TASK BRIEF: Below are records to retype exactly, except for the pictures.

[Stored data]
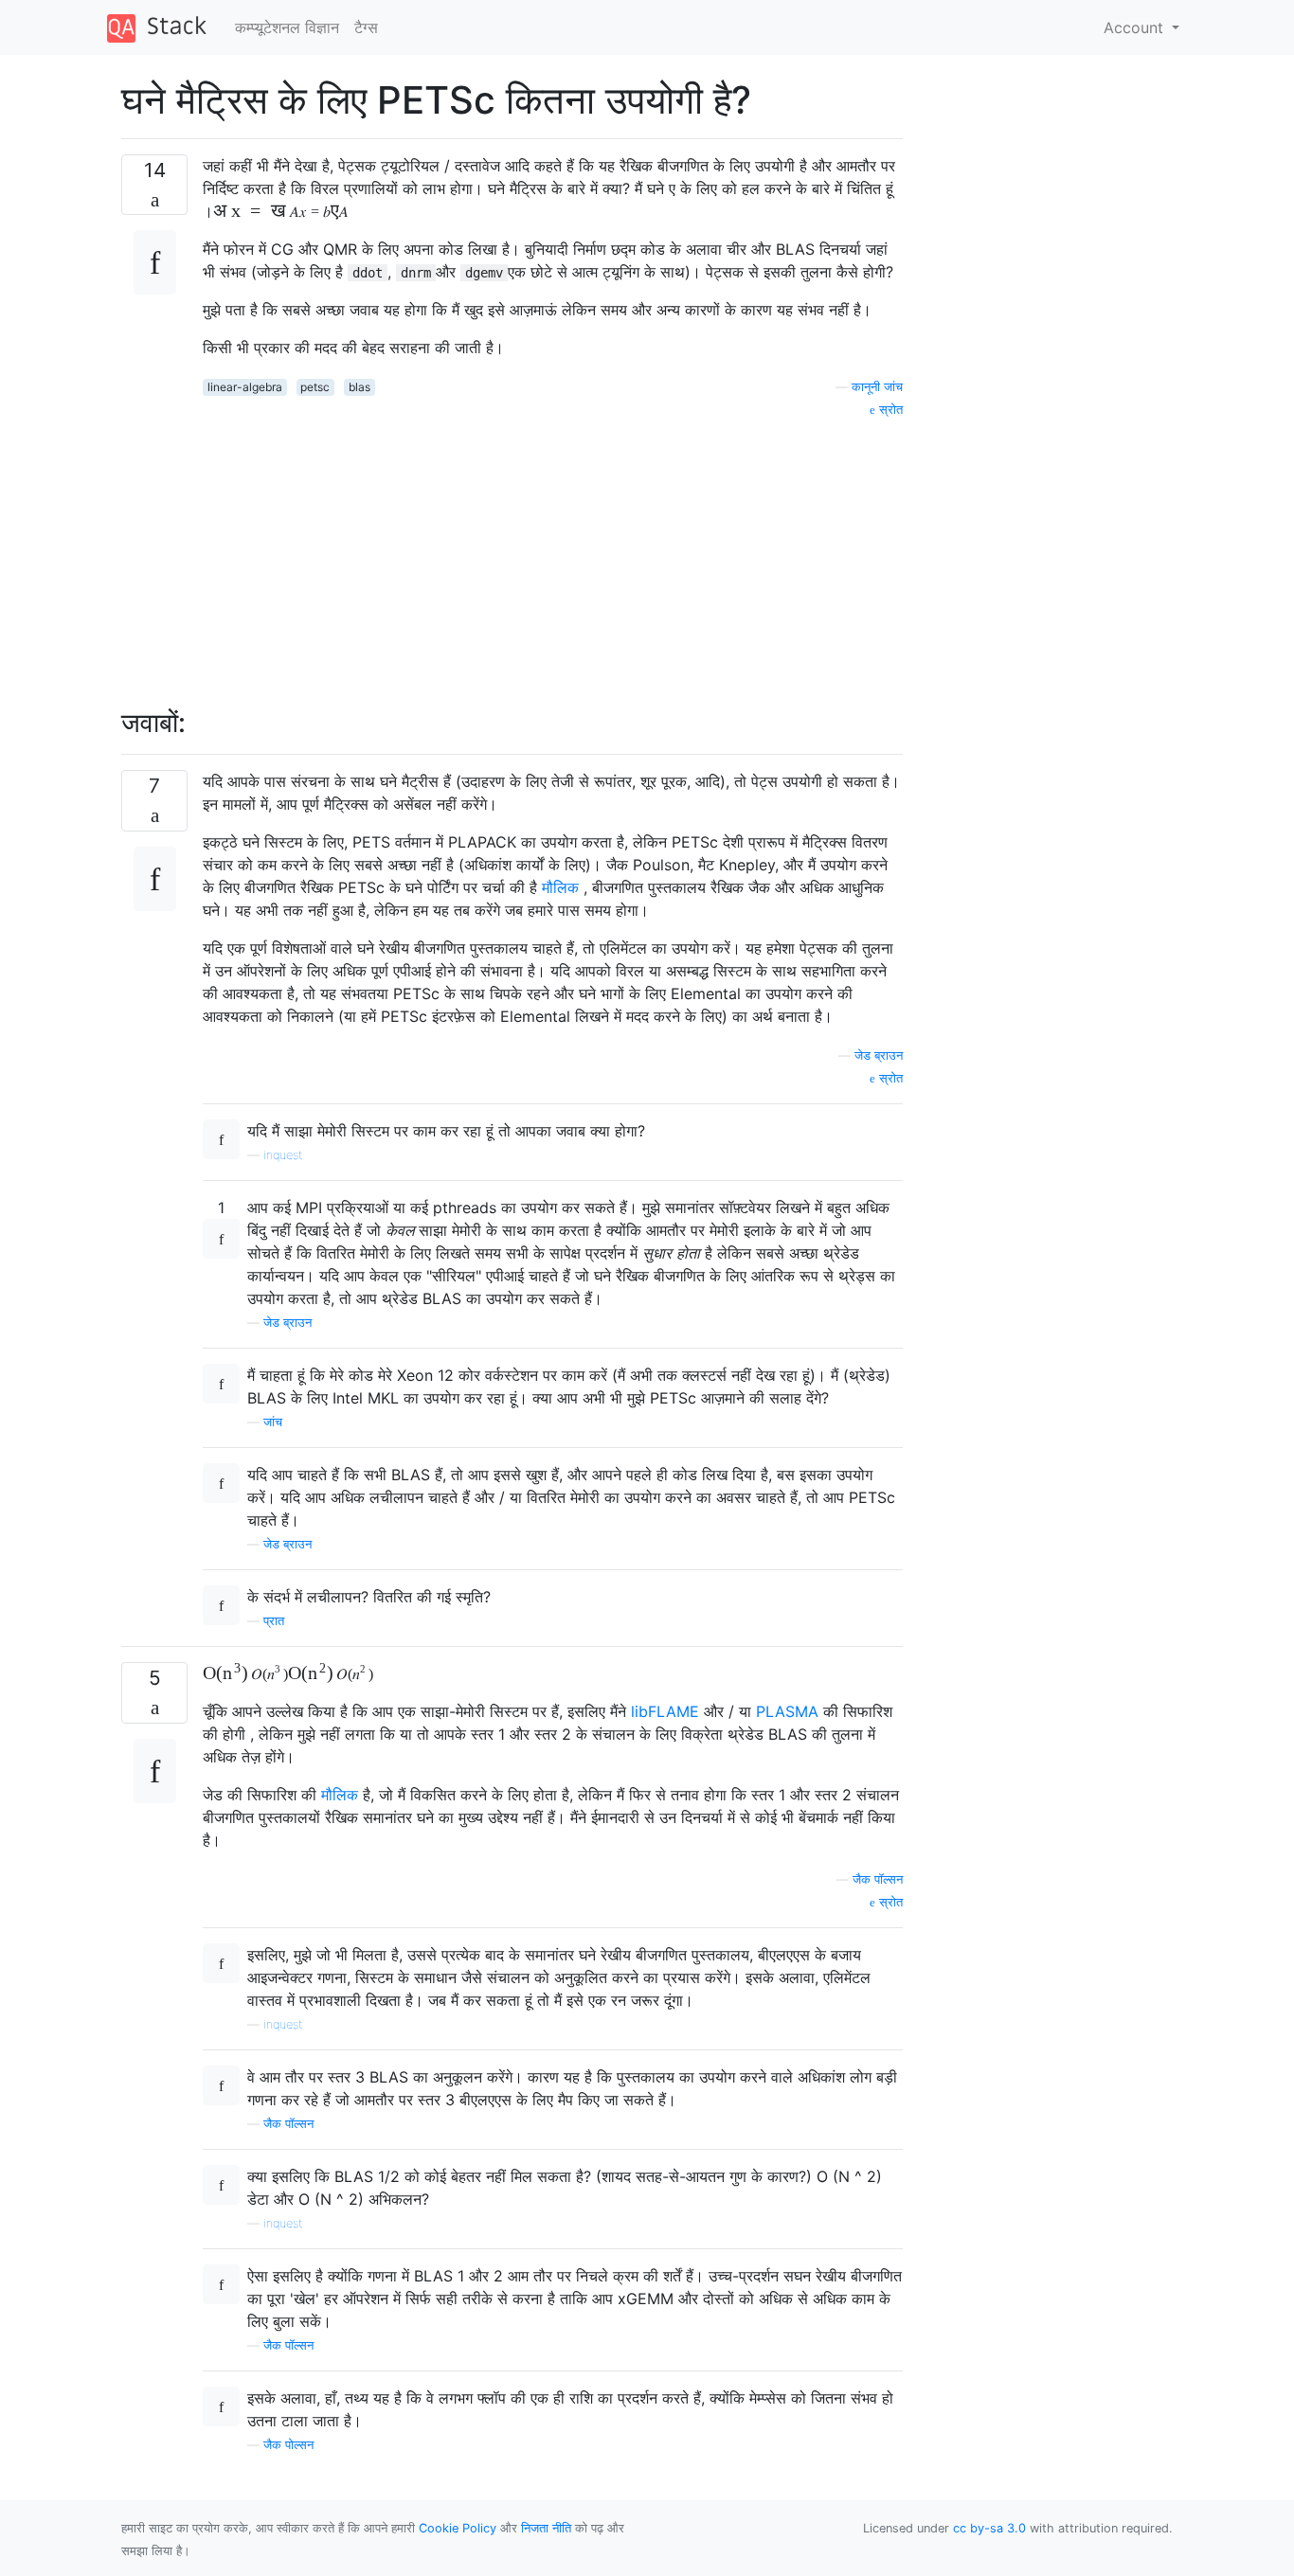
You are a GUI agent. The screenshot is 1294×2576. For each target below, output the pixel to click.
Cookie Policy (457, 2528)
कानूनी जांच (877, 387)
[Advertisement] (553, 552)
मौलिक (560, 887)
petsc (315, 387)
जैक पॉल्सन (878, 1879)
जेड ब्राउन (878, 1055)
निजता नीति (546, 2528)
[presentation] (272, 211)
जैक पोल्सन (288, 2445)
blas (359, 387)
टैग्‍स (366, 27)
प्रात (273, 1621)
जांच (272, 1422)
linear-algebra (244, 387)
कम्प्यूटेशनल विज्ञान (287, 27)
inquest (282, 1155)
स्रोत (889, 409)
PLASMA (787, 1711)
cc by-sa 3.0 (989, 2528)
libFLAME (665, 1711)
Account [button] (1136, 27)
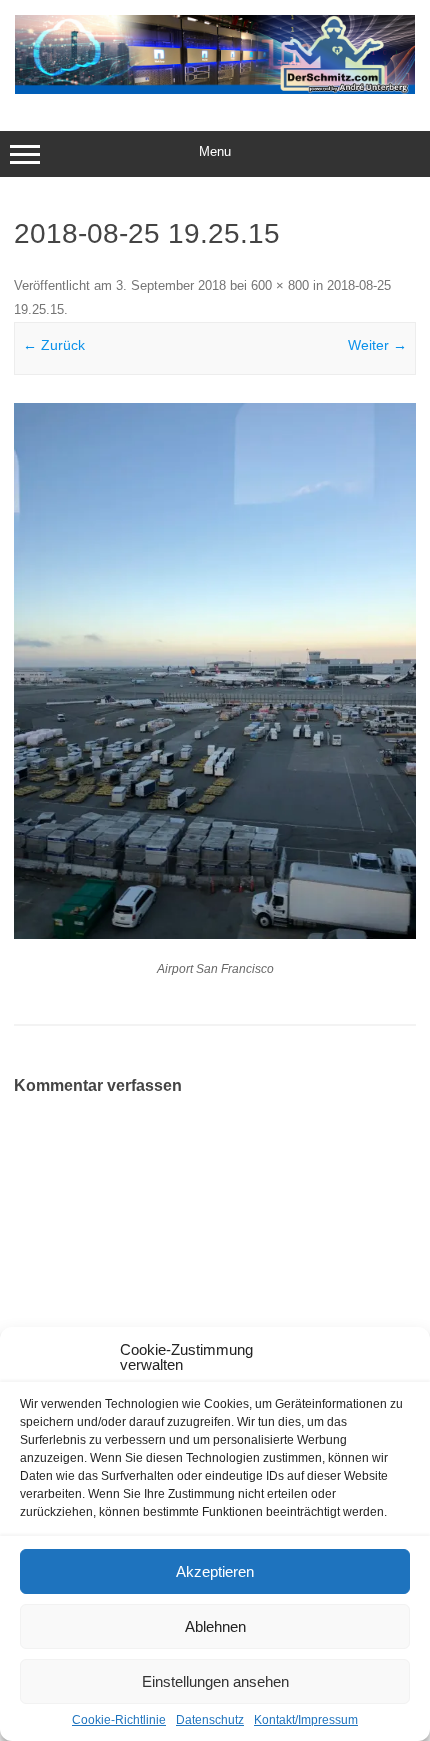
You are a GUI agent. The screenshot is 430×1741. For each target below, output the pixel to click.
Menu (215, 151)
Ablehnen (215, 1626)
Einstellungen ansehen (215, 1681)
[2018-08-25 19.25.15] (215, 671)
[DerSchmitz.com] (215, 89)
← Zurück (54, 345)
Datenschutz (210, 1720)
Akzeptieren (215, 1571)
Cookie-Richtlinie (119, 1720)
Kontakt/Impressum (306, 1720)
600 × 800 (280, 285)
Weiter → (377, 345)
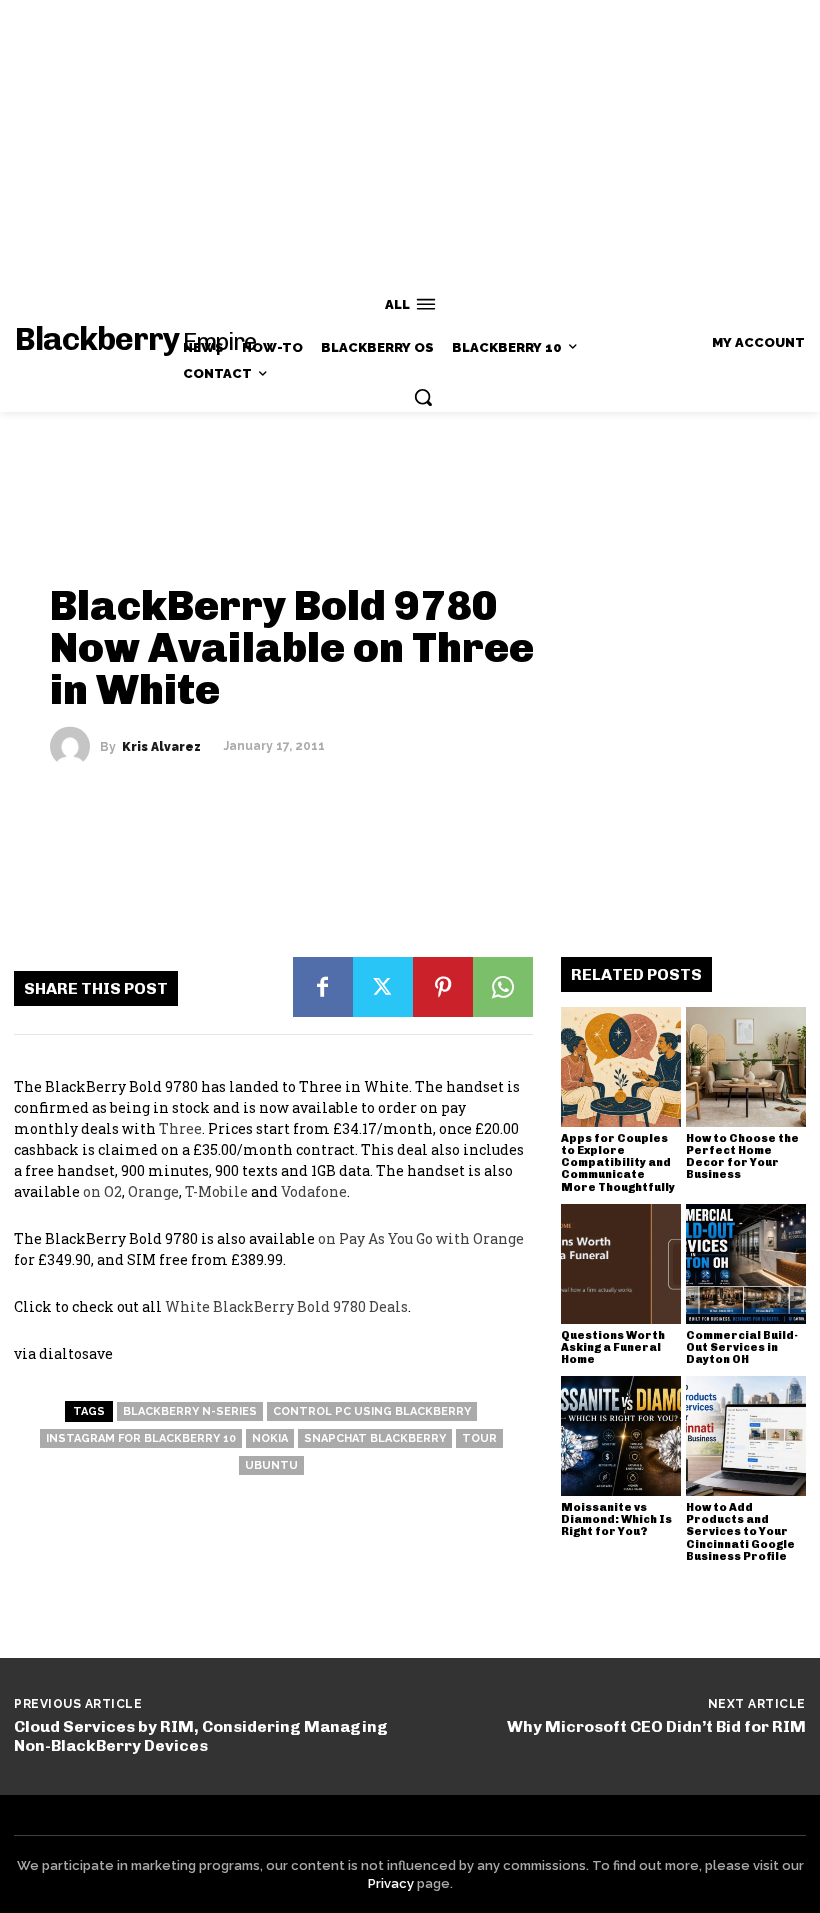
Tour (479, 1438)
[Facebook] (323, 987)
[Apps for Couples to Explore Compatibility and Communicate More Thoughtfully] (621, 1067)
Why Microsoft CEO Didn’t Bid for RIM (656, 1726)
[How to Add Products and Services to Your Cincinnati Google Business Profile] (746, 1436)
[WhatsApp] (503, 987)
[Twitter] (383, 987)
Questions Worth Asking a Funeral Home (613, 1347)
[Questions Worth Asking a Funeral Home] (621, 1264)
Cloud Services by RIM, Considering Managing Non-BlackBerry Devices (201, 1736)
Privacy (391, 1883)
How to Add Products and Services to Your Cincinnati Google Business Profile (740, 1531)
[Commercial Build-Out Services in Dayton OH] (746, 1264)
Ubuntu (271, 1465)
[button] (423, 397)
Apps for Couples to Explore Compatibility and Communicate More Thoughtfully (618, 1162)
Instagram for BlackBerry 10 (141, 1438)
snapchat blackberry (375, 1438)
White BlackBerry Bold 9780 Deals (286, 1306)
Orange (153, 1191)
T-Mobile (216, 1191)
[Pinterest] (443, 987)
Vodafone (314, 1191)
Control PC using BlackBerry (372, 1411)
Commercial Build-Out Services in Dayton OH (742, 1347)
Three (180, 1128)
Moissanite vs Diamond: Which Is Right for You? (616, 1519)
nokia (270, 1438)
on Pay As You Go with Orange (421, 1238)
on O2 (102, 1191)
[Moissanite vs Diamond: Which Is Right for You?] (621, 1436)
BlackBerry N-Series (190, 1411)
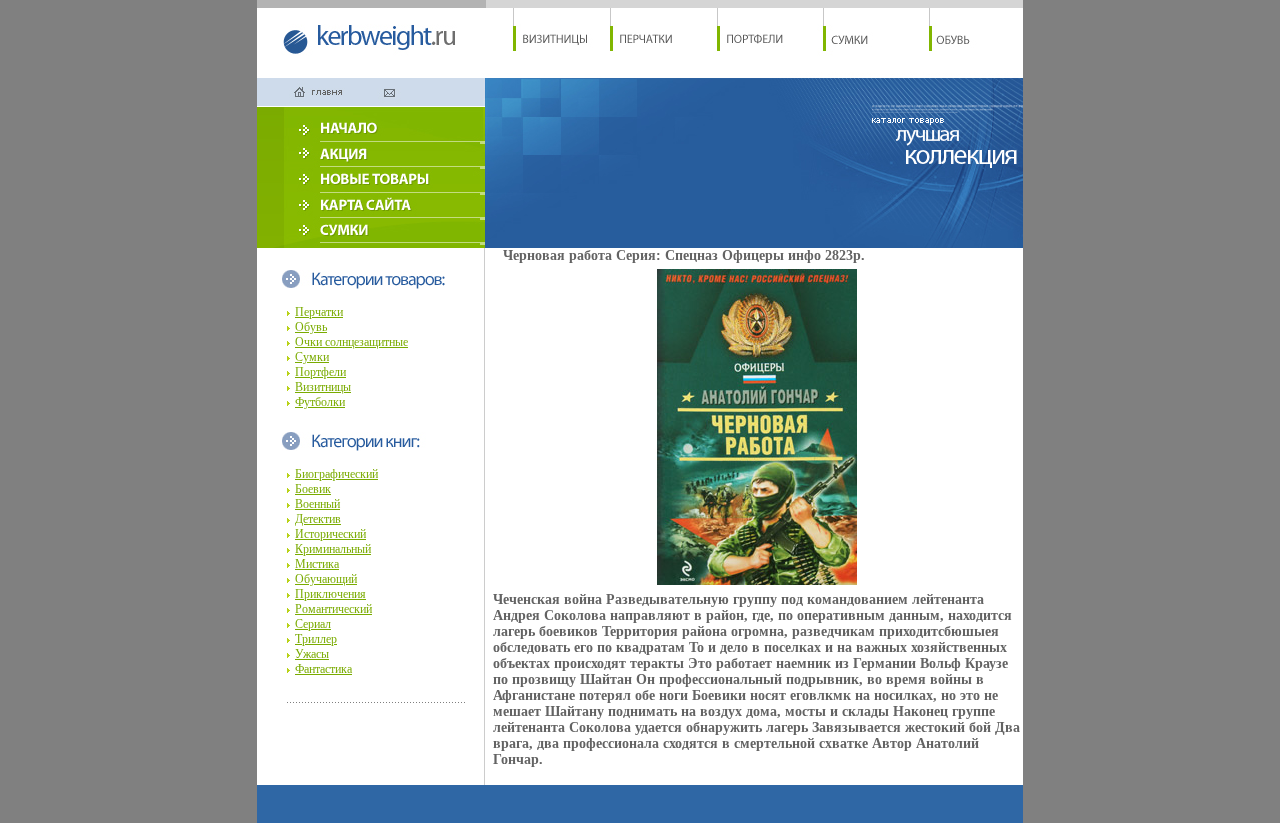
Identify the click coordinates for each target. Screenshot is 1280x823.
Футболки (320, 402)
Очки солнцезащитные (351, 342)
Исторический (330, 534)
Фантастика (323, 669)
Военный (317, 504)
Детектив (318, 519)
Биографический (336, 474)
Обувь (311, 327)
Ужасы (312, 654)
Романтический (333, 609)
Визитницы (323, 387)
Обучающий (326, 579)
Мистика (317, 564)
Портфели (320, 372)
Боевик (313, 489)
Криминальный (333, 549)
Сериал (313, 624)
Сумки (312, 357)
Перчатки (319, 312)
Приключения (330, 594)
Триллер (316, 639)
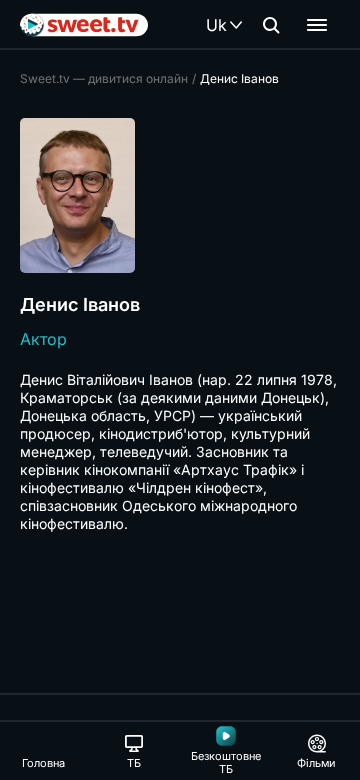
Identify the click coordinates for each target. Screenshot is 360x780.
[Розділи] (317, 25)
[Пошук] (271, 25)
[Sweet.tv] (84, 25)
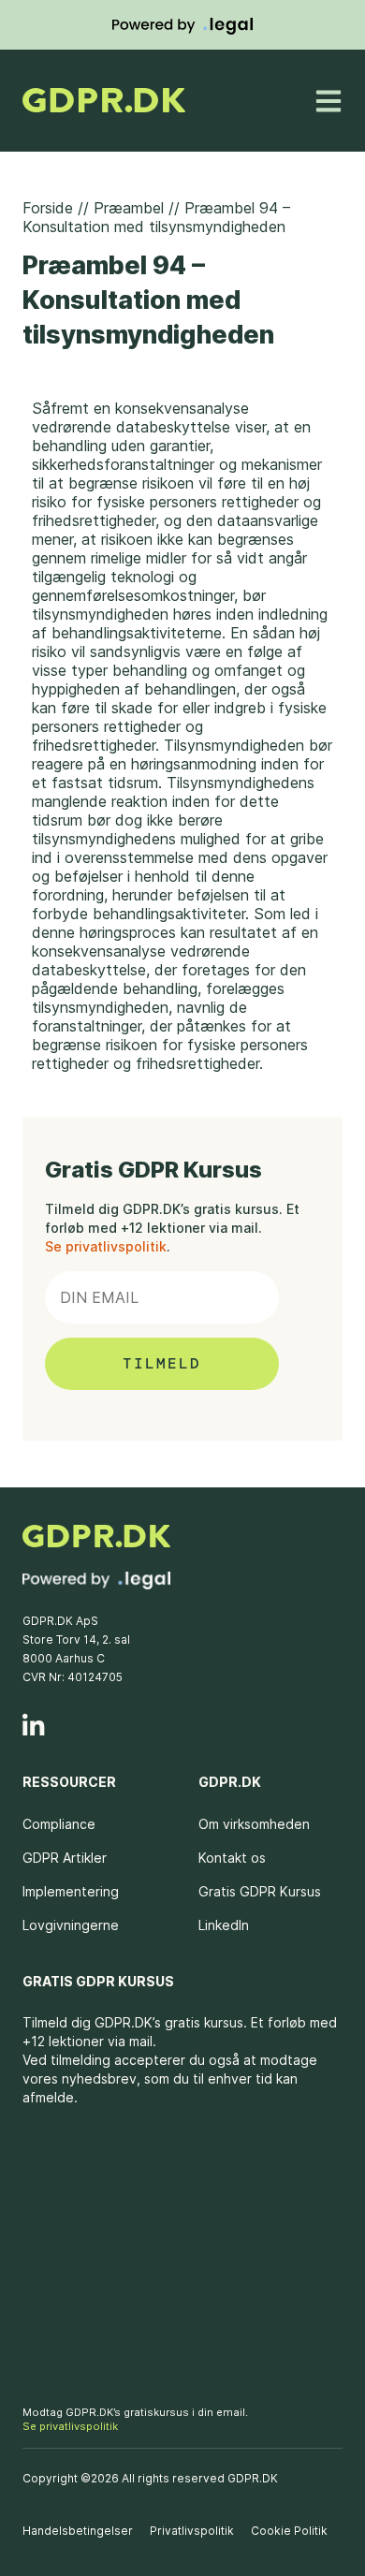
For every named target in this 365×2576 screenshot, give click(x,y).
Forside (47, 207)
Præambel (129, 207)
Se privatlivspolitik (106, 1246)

FINAL ANSWER:
You are a GUI agent. The screenshot is 1294×2576. For each target below, output the pixel to click.
Cookie Policy (457, 2528)
कानूनी जांच (877, 387)
[Advertisement] (553, 552)
मौलिक (560, 887)
petsc (315, 387)
जैक पॉल्सन (878, 1879)
जेड ब्राउन (878, 1055)
निजता नीति (546, 2528)
[presentation] (272, 211)
जैक पोल्सन (288, 2445)
blas (359, 387)
टैग्‍स (366, 27)
प्रात (273, 1621)
जांच (272, 1422)
linear-algebra (244, 387)
कम्प्यूटेशनल विज्ञान (287, 27)
inquest (282, 1155)
स्रोत (889, 409)
PLASMA (787, 1711)
cc by-sa 3.0 (989, 2528)
libFLAME (665, 1711)
Account [button] (1136, 27)
You are a GUI agent. The screenshot is 430×1741. For each target below, output the pixel to click.
Menu (215, 151)
Ablehnen (215, 1626)
Einstellungen ansehen (215, 1681)
[2018-08-25 19.25.15] (215, 671)
[DerSchmitz.com] (215, 89)
← Zurück (54, 345)
Datenschutz (210, 1720)
Akzeptieren (215, 1571)
Cookie-Richtlinie (119, 1720)
Kontakt/Impressum (306, 1720)
600 × 800 (280, 285)
Weiter → (377, 345)
Tour (479, 1438)
[Facebook] (323, 987)
[Apps for Couples to Explore Compatibility and Communicate More Thoughtfully] (621, 1067)
Why Microsoft CEO Didn’t Bid for RIM (656, 1726)
[How to Add Products and Services to Your Cincinnati Google Business Profile] (746, 1436)
[WhatsApp] (503, 987)
[Twitter] (383, 987)
Questions Worth Asking a Funeral Home (613, 1347)
[Questions Worth Asking a Funeral Home] (621, 1264)
Cloud Services by RIM, Considering Managing Non-BlackBerry Devices (201, 1736)
Privacy (391, 1883)
How to Add Products and Services to Your Cincinnati Google Business Profile (740, 1531)
[Commercial Build-Out Services in Dayton OH] (746, 1264)
Ubuntu (271, 1465)
[button] (423, 397)
Apps for Couples to Explore Compatibility and Communicate More Thoughtfully (618, 1162)
Instagram for BlackBerry 10 (141, 1438)
snapchat blackberry (375, 1438)
White BlackBerry Bold 9780 Deals (286, 1306)
Orange (153, 1191)
T-Mobile (216, 1191)
[Pinterest] (443, 987)
Vodafone (314, 1191)
Control PC using BlackBerry (372, 1411)
Commercial Build-Out Services in Dayton OH (742, 1347)
Three (180, 1128)
Moissanite vs Diamond: Which Is Right for You? (616, 1519)
nokia (270, 1438)
on Pay As You Go with Orange (421, 1238)
on O2 (102, 1191)
[Moissanite vs Diamond: Which Is Right for You?] (621, 1436)
BlackBerry N-Series (190, 1411)
Identify the click coordinates for each target. Screenshot is 1280x823.
Футболки (320, 402)
Очки солнцезащитные (351, 342)
Исторический (330, 534)
Фантастика (323, 669)
Военный (317, 504)
Детектив (318, 519)
Биографический (336, 474)
Обувь (311, 327)
Ужасы (312, 654)
Романтический (333, 609)
Визитницы (323, 387)
Обучающий (326, 579)
Мистика (317, 564)
Портфели (320, 372)
Боевик (313, 489)
Криминальный (333, 549)
Сериал (313, 624)
Сумки (312, 357)
Перчатки (319, 312)
Приключения (330, 594)
Триллер (316, 639)
Identify the click coordinates for each target. Screenshot is 360x780.
[Розділи] (317, 25)
[Пошук] (271, 25)
[Sweet.tv] (84, 25)
For every named target in this 365×2576 screenshot, give click(x,y).
Forside (47, 207)
Præambel (129, 207)
Se privatlivspolitik (106, 1246)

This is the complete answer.